Por R RAMOS-PEREA
Mientras ensayo “1843-POR MARICÓN. El proceso por sodomía contra Francisco Sabat y José Colombo en San Juan de Puerto Rico en el año 1843”, y veo a los actores descubriendo la electricidad de las situaciones, profundizo en la revolución que nos legó el esplendoroso romanticismo del siglo XIX.
Tengo cinco actores en el “practicum” de la Compañía Nacional de Teatro (prácticum es una especie de internado intensivo que se ofrece a jóvenes actores interesados en trabajar teatro puertorriqueño tanto en pequeñas partes como en labores de producción), y yo -que me niego a seguir enseñando lo que sé-, me sorprendo apasionado explicándoles lo que es el romanticismo, que es mi materia de estudio desde mis años universitarios.
El romanticismo,-les digo- es revolucionario. Tiene poco que ver con asuntos amorosos. Se nutre principalmente de una razón política. Es en el romanticismo donde se descubre la razón de la libertad. No solo su necesidad, sino su razón de ser contra un mundo cuadrado y duro como fue el neoclásico. Los románticos descubrieron la conversación del alma con las fuerzas naturales. Se maravillaron ante la afirmación del ser individual y su magna aspiración de ser para sí mismo. Ese individualismo rebelde que hace que los seres humanos luchen hasta la muerte por un chispetazo de gloria, de honor o de triunfo. Es un movimiento revolucionario que nace del ansia del ser y que se nutre de la melancolía, del fracaso, de la nostalgia y los convierte en poderosa fuerza de identidad.
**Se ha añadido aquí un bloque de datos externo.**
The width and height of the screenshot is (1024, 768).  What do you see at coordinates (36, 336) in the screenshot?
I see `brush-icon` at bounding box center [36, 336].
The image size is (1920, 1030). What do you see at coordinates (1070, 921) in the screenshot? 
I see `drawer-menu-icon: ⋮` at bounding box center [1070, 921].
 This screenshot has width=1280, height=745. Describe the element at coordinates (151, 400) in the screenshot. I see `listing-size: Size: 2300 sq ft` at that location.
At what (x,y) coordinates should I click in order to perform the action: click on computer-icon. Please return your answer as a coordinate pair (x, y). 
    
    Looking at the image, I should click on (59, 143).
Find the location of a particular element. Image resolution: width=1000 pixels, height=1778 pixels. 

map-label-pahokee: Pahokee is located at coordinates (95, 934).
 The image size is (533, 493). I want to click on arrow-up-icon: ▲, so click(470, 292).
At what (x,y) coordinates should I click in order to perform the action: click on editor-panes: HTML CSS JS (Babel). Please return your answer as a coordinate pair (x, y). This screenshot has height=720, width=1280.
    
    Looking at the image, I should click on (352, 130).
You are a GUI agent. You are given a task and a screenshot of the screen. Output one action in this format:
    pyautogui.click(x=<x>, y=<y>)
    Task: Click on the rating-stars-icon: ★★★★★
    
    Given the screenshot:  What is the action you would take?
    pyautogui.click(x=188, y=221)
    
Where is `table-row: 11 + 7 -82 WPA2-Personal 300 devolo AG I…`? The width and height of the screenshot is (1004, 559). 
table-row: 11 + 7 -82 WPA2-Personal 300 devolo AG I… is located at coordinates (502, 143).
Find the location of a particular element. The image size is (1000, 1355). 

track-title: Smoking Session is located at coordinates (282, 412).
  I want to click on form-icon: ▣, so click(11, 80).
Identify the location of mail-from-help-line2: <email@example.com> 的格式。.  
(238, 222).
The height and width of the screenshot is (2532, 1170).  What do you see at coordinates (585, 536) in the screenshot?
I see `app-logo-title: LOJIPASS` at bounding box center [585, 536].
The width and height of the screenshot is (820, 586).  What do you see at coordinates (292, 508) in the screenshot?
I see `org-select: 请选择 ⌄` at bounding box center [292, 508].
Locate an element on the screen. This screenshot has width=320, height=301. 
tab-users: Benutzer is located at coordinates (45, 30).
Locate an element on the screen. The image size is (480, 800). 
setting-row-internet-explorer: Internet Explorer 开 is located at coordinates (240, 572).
Por eso, cuando Sabat le grita a las masas brutas de San Juan que es un romántico, está diciendo que no es un conformista, ni un sumiso, sino un hombre libre, libre para escoger amar a otro hombre si así le place a su alma.
“¡Yo soy un romántico!” grita rasgándose el corazón y por ello será juzgado, deshonrado, torturado y encarcelado hasta su vergonzosa aniquilación, la que sobrevive con su “yo” glorificado de libertad.
No dejen de ir a ver “1843-Por Maricón”. Está basada en hechos históricos que sucedieron en nuestra Nación hace más de cien años. En esa turbia época que no conocemos, y los que la conocen, prefieren olvidarla. Es avergonzante el haber cedido la identidad, a la más vulgar y asqueante herencia española.
Gracias a la naturaleza y su poder, que el romanticismo evitó la desgracia del nuestro exterminio.
Los afogorados ojos de mis estudiantes me lo confirmaron. Somos románticos, y por lo menos yo, lo seguiré siendo mientras respire.